# Mitspieler gesucht - ARK: Survival Evolved - PCGH Server?



## Vincnt (1. April 2017)

Hi zusammen,

mit dem TEK-Update hat mich das Ark-Fieber wieder gepackt!
Bis vor einer längeren Pause war ich immer als Solo-Spieler sehr aktiv auf den offiziellen Servern unterwegs, mich würde vor allem ein Neuanfang reizen und bin deshalb auf der Suche nach ein paar Mitstreitern.

*Habe mir folgendes Vorgestellt:*

- paar Leute suchen und zusammen als Tribe auf einem offiziellen Server neu starten (PVE oder PVP ist mir eigentlich egal)
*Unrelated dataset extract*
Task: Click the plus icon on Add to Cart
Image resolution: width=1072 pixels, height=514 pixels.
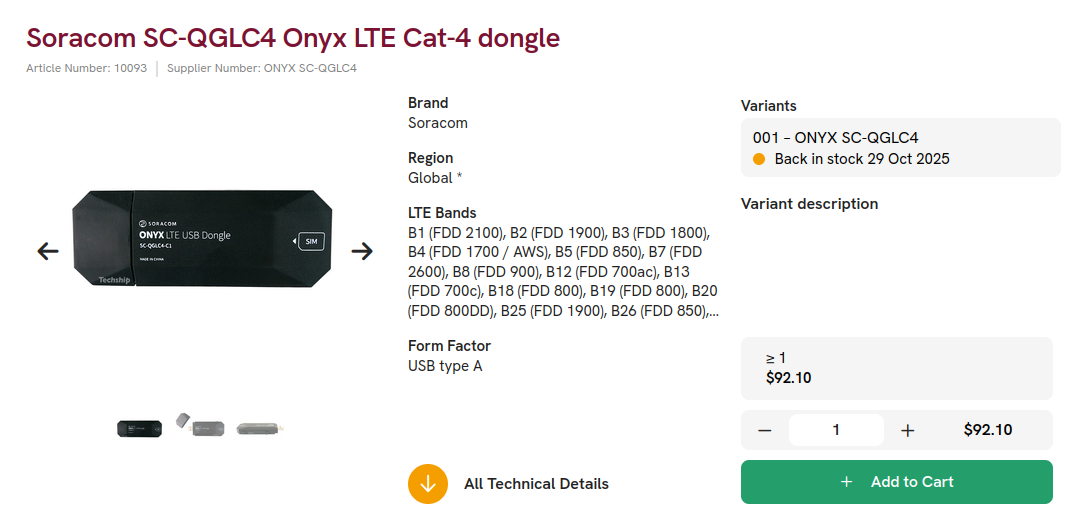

- einen eigenen PCGH-Community Server starten, wenn sich 2-3 Leute zum starten finden lassen würde ich auch die Kosten dafür tragen.
 Ich würde aber dann gerne die offiziellen Einstellungen übernehmen und nichts ändern. Wenn sich hierfür ein paar Leute begeistern lassen würden, könnte man sich auch überlegen einen Cross-Transfer-Server mit mehreren Maps zu nehmen (Scorched Earth).


Ich bin gerade nur dabei mein gesamtes "Gamer-Gear" zu erneuern und habe deshalb aktuell noch kein Mic. für TS - wird aber auch bald folgen und man kann ja noch schreiben .

Also, dachte fragen kostet nichts  - sonst auch gerne per PN. Danke.

Grüße
Vincnt


----------